The arthrobotrys oligospora fungus has a big appetite for nematodes, more commonly known as roundworms. These fungi have a special ability to create rings that capture, kill, and digest roundworms. Roundworms typically thrive in soils that are rich in organic content—often areas where excrement has collected.
But don’t feel bad for the roundworms. Many are parasitic and can live on or in humans, where they can cause a variety of health problems, according to the National Institute of Allergy and Infectious Diseases. Mature adult roundworms, for example, can live in human intestines and cause infection and disease.
In studying the properties of roundworms, Professor Zhang discovered that the fungus secretes nanocomposites made up of highly uniform nanoparticles.
Nanoparticles react very fast, making them useful as catalysts to speed up reactions. Scientists have recently found that some nanoparticles can help deliver drugs for cancer treatment. Cancer therapies work most effectively when they are delivered quickly and reach specific cancer cells.
“In addition, their small size allows them to easily cross cell membranes, an essential requirement for cancer therapy,” said Professor Zhang.
In a lab study, Professor Zhang and his colleagues discovered the nanoparticles both stimulate the immune system and produce a toxic reaction in cancer cells, thus killing them.

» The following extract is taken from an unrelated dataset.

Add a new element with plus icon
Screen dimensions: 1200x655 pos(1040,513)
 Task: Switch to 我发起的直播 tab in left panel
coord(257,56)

"This study could be the entrance into a gold mine of new materials to treat cancers," said Professor Zhang. He highlights that understanding how these nanostructures are formed in nature will help scientists understand how to synthesize them for the creation of new medicines.
"This exciting discovery is the first step forward in the development of natural nanoparticle-based therapeutics for cancer treatment and demonstrates the importance of looking to nature for innovation in disease treatment," said Zhang.
Professor Zhang told the dailyRx News, “We are currently working on further characterizing the unique antitumor properties of nanoparticles. Though it is still a distance away for being used on cancer patients, we see promise and expect to report progress soon.”
This study was published in the December issue of Advanced Functional Materials. The research was funded by the Biochemistry Program in the Life Sciences Division of the US Army Research Office.